SPD kritisiert fehlende Gegenfinanzierung
„Die AfD-Fraktion verkauft eine vermeintliche Steuer-Wunderreform“, kommentierte Frauke Heiligenstadt (SPD) in der finalen Debatte im Plenum für die SPD-Fraktion die AfD-Anträge. Das höre „sich vielleicht sogar erstmal gut und einfach an“. Allerdings bedeute dies einen „Systemwechsel zulasten von Gerechtigkeit, zulasten von Kommunen und zulasten der Wirtschaft“.
Eine pauschale Steuer von 22 Prozent klinge für manche vielleicht zunächst attraktiv. Aber eine solches Steuersystem ohne Progression, also ohne mit dem Einkommen wachsende Steuersätze, sei ein Verstoß gegen das Grundgesetz.
Heiligenstadt verwies dabei insbesondere auf das dort verankerte Sozialstaatsgebot sowie das Prinzip der Leistungsfähigkeit im Steuersystem. Die AfD wolle Abschreibungsmöglichkeiten wie die Pendlerpauschale streichen, die doppelte Haushaltsführung, steuerfreie Zuschläge für Nacht- und Feiertagsarbeit. „Wer so vorgeht, verkennt die Arbeitswelt von Millionen Menschen“, sagte Heiligenstadt. Dazu komme, dass sich die AfD keine Gedanken über die Gegenfinanzierung mache. Die SPD-Abgeordnete sprach von „Luftschlössern“ im AfD-Konzept. Ihre Fraktion lehne Einschnitte bei Bildung, Rente und Sicherheit ab.

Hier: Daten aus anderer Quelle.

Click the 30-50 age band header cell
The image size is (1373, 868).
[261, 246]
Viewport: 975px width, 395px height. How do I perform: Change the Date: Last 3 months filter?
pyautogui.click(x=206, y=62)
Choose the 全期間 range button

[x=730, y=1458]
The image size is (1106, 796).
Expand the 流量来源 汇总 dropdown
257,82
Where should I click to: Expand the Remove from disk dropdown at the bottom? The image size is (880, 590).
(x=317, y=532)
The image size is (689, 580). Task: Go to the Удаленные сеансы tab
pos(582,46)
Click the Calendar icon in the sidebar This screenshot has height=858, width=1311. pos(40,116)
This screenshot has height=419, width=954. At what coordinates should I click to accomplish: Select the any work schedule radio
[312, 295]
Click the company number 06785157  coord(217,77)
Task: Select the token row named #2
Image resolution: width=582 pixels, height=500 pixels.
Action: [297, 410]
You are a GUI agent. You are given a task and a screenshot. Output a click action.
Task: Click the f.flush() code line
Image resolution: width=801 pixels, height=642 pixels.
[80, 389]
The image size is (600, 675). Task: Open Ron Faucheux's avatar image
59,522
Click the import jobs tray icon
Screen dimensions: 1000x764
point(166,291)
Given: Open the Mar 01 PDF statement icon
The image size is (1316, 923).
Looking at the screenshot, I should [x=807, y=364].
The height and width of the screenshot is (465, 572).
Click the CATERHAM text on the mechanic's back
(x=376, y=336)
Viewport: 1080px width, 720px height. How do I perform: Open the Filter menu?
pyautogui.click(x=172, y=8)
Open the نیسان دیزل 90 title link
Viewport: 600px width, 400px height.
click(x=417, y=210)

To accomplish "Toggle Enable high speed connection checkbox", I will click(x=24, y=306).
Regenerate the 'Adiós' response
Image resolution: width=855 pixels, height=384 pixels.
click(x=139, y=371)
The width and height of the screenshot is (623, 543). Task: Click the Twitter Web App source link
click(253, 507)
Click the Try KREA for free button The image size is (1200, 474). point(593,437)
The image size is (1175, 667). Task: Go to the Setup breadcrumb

AfD: Steuer- und Abgabenlast ist zu hoch
Jörn König (AfD) kritisierte zu Beginn seiner Rede, dass die Steuer- und Abgabenlast in Deutschland etwa 50 Prozent betrage. „Trotzdem stürzen bei uns Brücken ein, gibt es zu wenig Wohnungen und die Bundeswehr ist eine Lachnummer“, befand König. Das Steuersystem „sei extrem kompliziert und leistungsfeindlich“. Deshalb schlage seine Fraktion ein fundamental vereinfachtes Steuersystem vor. Man orientiere sich dabei an dem Konzept des früheren Bundesverfassungsrichters Paul Kirchhof von vor 25 Jahren vor.
Nicht nur für Millionäre solle ein Steuersatz von 25 Prozent gelten, sondern „für alle Fleißigen“, sagte König weiter. Aufgrund der hohen Freibeträge sei, anders als von Frauke Heiligenstadt erklärt, durchaus eine Progression eingebaut. Wer weniger als 41.000 Euro verdiene, werde entlastet. Zur Gegenfinanzierung habe seine Fraktion einen alternativen Bundeshaushalt vorgeschlagen mit 100 Milliarden Euro an Kürzungen. So sollten Ausländer kein Bürgergeld mehr erhalten und Mittel für den Klimaschutz gestrichen werden. „Diesen CO2-Schwindel hat Präsident Trump gerade beendet. Das können wir auch“, sagte König.
Union: Einkommensungleichheit würde steigen
Auch Dr. Florian Dorn (CDU/CSU) begann seine Rede mit einem weiteren Blick und verwies darauf, dass Deutschlands Wirtschaft sei fünf Jahren stagniere und die vergangenen zwei Jahre sogar Rezessionsjahre gewesen seien. Die privaten Investitionen seien eingebrochen und lägen real auf dem Niveau von 2015. Unter anderem machte er Energiekosten und überbordende Bürokratie dafür verantwortlich. Nötig sei deshalb eine „breite angebotsorientierte Politik“. Die Koalition handle: „Wir stärken den Standort mit Rekordinvestitionen in Infrastruktur und Digitalisierung, entlasten bei Energiekosten, bauen Bürokratie ab“, sagte Dorn. Um 16 Milliarden Euro wolle man Bürokratiekosten senken.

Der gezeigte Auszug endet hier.